Data to examine:

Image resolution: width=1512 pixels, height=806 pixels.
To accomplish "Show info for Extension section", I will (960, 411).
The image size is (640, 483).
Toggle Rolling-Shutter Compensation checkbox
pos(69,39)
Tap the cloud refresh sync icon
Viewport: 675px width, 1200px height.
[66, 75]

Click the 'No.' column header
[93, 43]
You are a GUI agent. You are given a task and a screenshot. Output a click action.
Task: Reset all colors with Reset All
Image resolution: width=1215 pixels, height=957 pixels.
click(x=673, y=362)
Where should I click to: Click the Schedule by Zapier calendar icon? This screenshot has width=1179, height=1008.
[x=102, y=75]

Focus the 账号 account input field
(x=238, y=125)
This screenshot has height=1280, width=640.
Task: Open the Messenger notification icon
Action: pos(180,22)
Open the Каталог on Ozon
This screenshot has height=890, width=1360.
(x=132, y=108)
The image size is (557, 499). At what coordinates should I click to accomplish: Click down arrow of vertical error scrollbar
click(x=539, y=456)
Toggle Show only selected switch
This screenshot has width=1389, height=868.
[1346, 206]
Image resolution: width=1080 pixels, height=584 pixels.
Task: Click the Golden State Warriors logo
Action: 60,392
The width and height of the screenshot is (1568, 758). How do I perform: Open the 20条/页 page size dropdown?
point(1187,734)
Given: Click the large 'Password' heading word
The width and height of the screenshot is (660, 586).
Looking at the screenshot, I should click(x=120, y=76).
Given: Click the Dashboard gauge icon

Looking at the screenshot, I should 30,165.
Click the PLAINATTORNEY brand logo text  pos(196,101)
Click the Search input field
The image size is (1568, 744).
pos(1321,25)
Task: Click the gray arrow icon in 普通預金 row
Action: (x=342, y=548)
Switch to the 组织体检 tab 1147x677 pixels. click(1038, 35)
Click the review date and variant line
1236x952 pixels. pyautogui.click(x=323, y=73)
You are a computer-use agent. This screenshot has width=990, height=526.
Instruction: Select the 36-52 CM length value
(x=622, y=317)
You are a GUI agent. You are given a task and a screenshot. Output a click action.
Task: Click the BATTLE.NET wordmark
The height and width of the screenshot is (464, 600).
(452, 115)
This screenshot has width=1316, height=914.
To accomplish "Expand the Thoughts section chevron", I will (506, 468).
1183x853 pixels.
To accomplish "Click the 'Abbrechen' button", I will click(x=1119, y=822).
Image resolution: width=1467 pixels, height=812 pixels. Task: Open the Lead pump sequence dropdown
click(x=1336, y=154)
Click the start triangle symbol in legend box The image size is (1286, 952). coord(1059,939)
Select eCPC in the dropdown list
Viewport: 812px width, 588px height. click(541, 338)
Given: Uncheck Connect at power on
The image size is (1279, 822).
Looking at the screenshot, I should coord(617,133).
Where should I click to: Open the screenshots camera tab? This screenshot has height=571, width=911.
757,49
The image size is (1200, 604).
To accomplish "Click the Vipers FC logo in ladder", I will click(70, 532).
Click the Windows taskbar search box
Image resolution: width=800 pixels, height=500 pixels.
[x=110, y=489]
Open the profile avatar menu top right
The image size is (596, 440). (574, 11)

Task objective: In the listing, find every line containing the word "section" and list it.

Solution for this task:
To accomplish "Show info for Extension section", I will (960, 411).
To accomplish "Expand the Thoughts section chevron", I will (506, 468).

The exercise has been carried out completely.